He determined to colonize Egypt. He would take with him men of science, artists, and artisans. He said to Montholon at St. Helena, "Were the French once established in Egypt, it would be impossible for the English to maintain themselves long in India. Squadrons constructed on the shores of the Red Sea, provisioned with the products of the country, and equipped and manned by the French troops stationed in Egypt, would infallibly make us masters of India, and at a moment when England least expected it."

The fleet set sail from Toulon May 19, 1798, with forty thousand men besides ten thousand sailors. Josephine came to Toulon to say good-by, and wished to go with her husband, but this would have been most unwise.

The fleet arrived off Malta June 10, which, with almost no opposition, surrendered to the French its twelve hundred pieces of cannon, its ten thousand pounds of powder, its ships, and its forty thousand muskets.

On June 30 the fleet appeared before Alexandria, which was soon captured. Then the army set out to cross the desert towards Cairo.

The heat was intense, they suffered for lack of water, and murmured at the Directory. Napoleon bivouacked in their midst, and dined on lentils.

On July 21 they came in sight of the Pyramids. The whole army halted. "Soldiers," said Napoleon, "from the summit of those pyramids forty centuries look down upon you!"

Before them lay the intrenched camp of Embabeh, with ten thousand Mameluke horsemen under Mourad Bey. These charged upon the immovable squares of the French only to be cut to pieces by bayonets.

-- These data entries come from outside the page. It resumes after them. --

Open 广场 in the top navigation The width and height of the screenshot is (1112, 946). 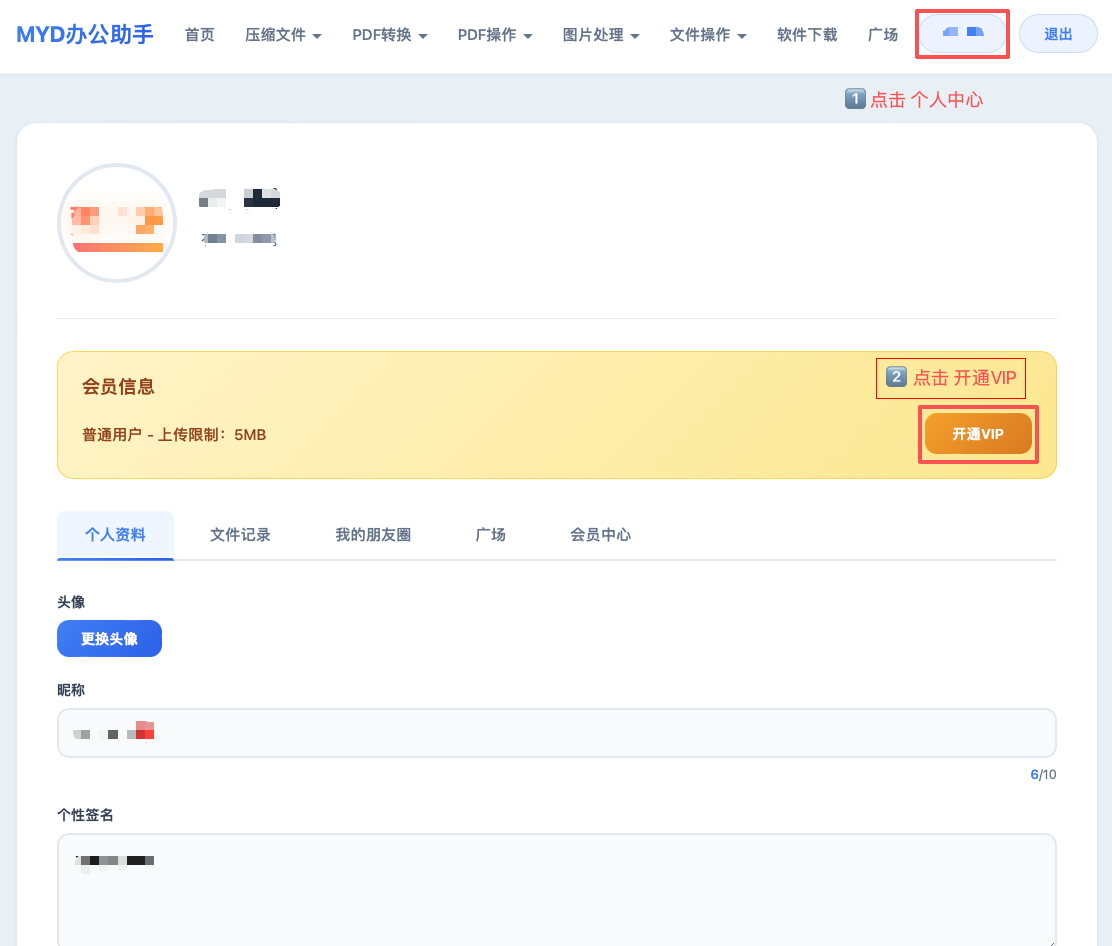(883, 35)
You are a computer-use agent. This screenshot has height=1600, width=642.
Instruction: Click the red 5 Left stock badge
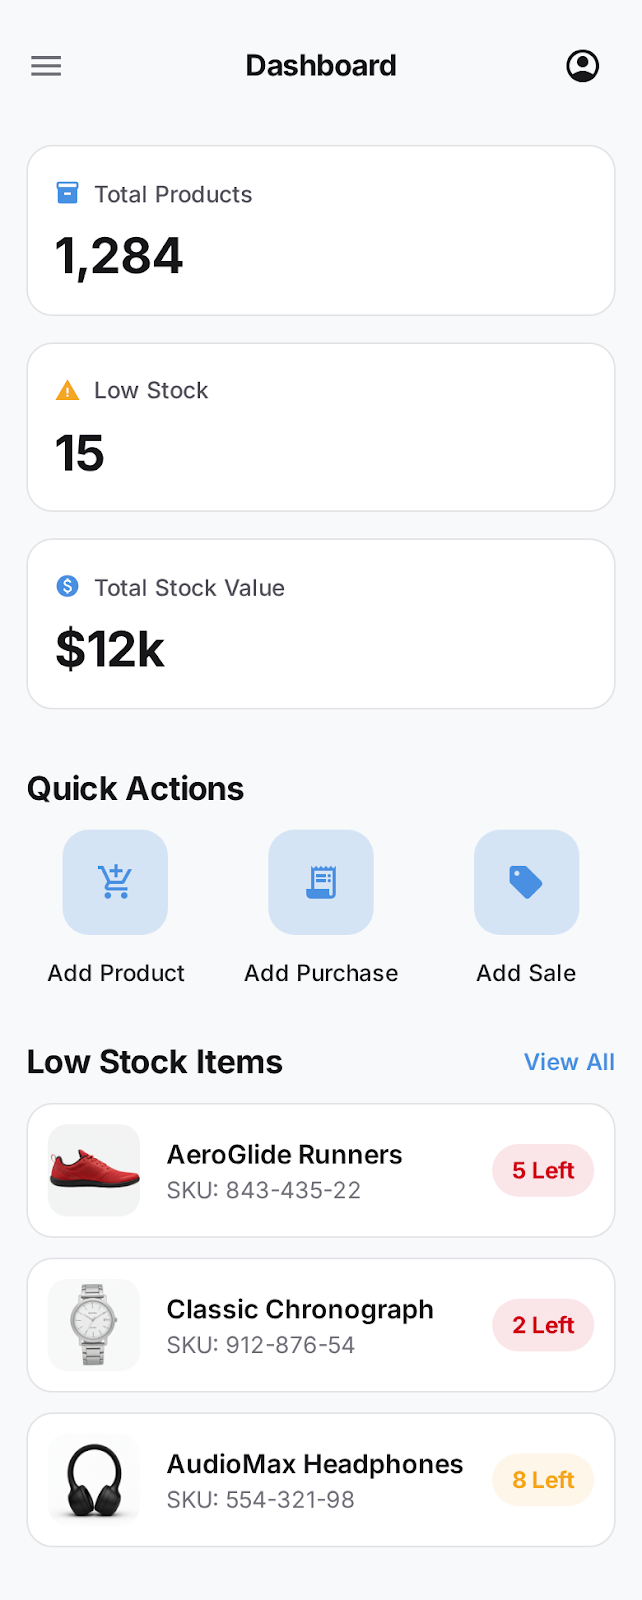pos(543,1170)
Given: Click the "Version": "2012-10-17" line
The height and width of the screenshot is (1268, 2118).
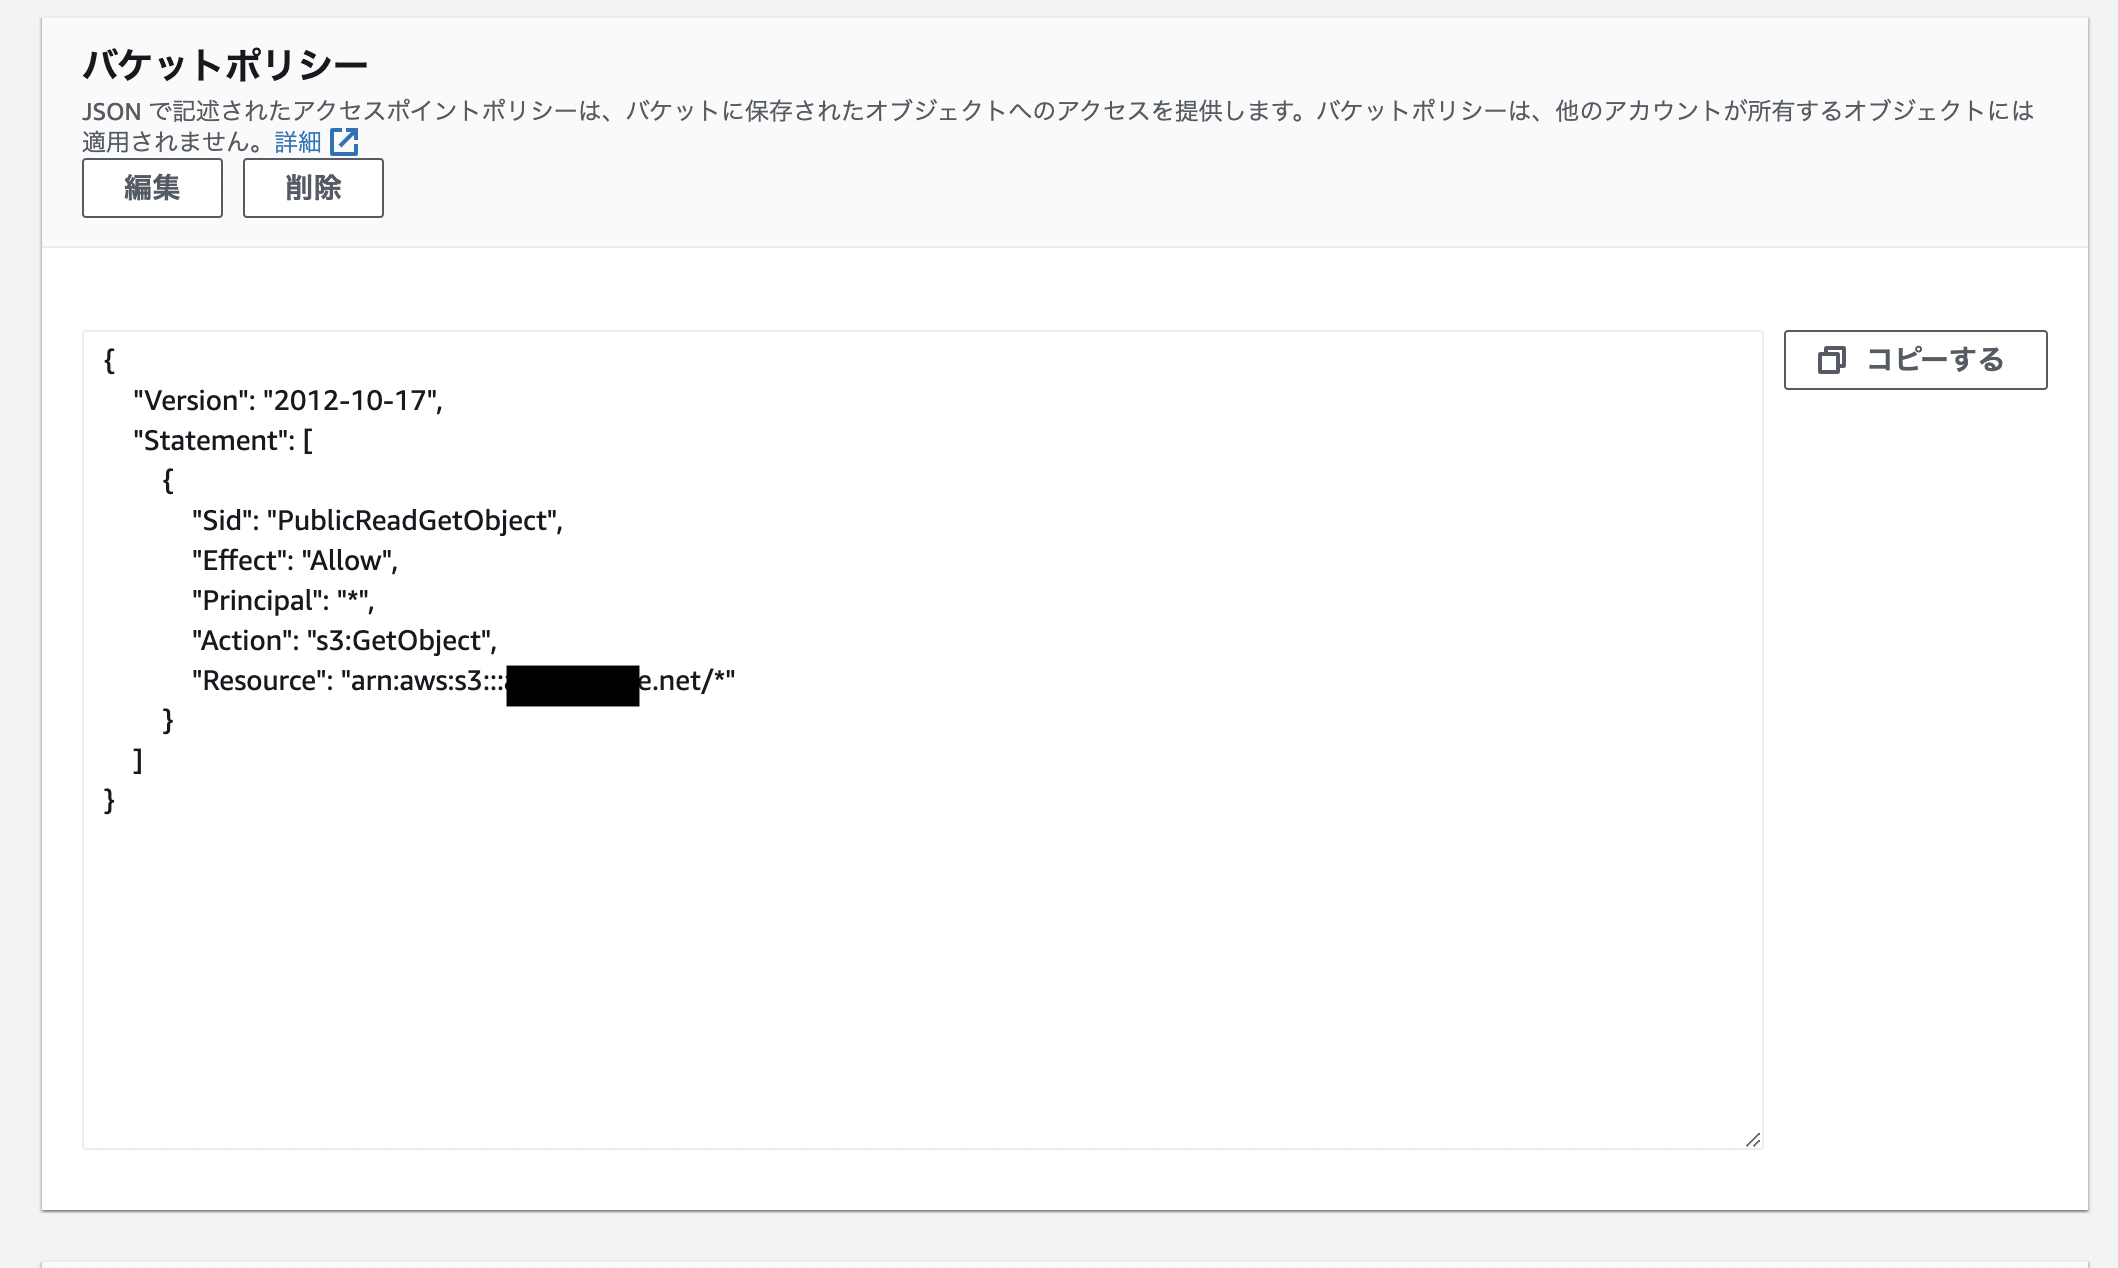Looking at the screenshot, I should [x=290, y=400].
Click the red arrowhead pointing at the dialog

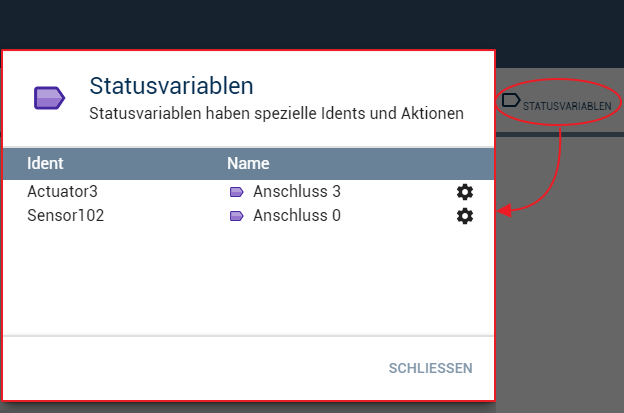click(x=504, y=211)
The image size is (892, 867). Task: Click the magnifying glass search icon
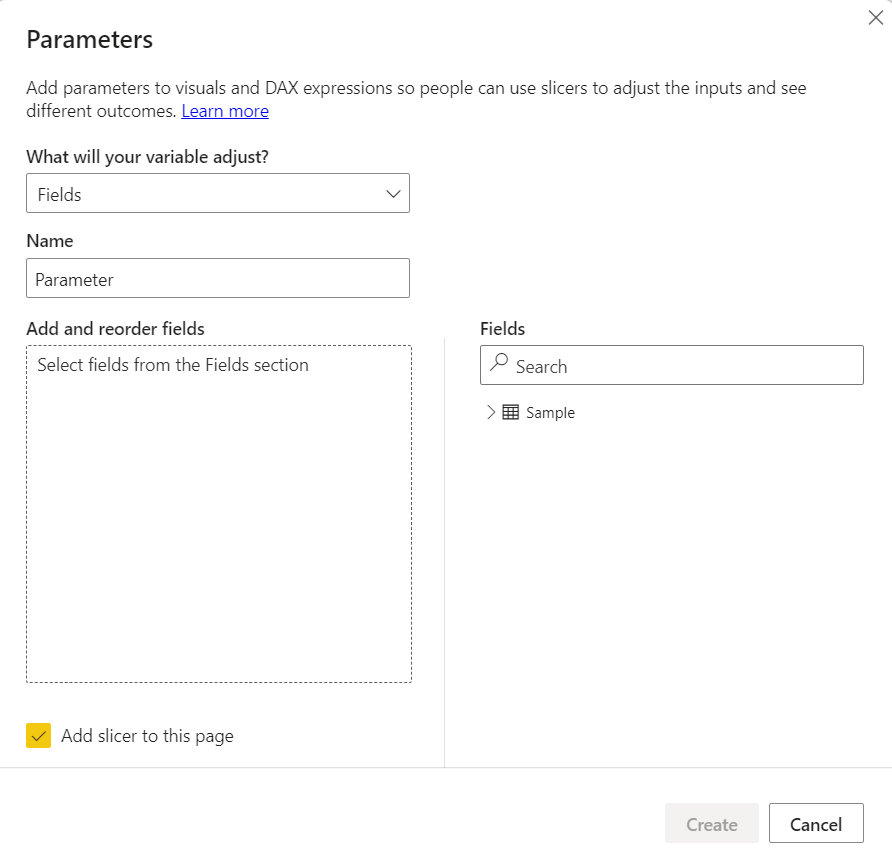coord(498,364)
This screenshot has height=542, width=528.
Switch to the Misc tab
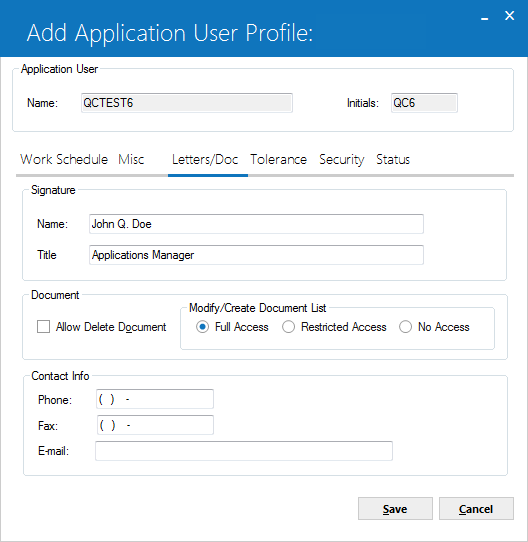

They fought desperately, but were routed, and many of them driven into the Nile. Over two thousand perished, while the French did not lose over one hundred and fifty in killed and wounded. "The banks of the Nile," says Bourrienne, "were strewed with heaps of bodies, which the waves were every moment washing into the sea." The soldiers bent their bayonets into hooks, and for days fished up the bodies of the Mamelukes, on each of which they found from five to six hundred louis in gold.

Ten days after this battle of the Pyramids, the French fleet was destroyed by Nelson in the terrible battle of the Nile. Admiral Brueys was killed, and the bodies of his men seemed to fill the Bay of Aboukir.

Napoleon was virtually a prisoner in Egypt. The blow was irreparable. The army was despondent, but Napoleon was calm. "Unfortunate Brueys," he said, "what have you done!"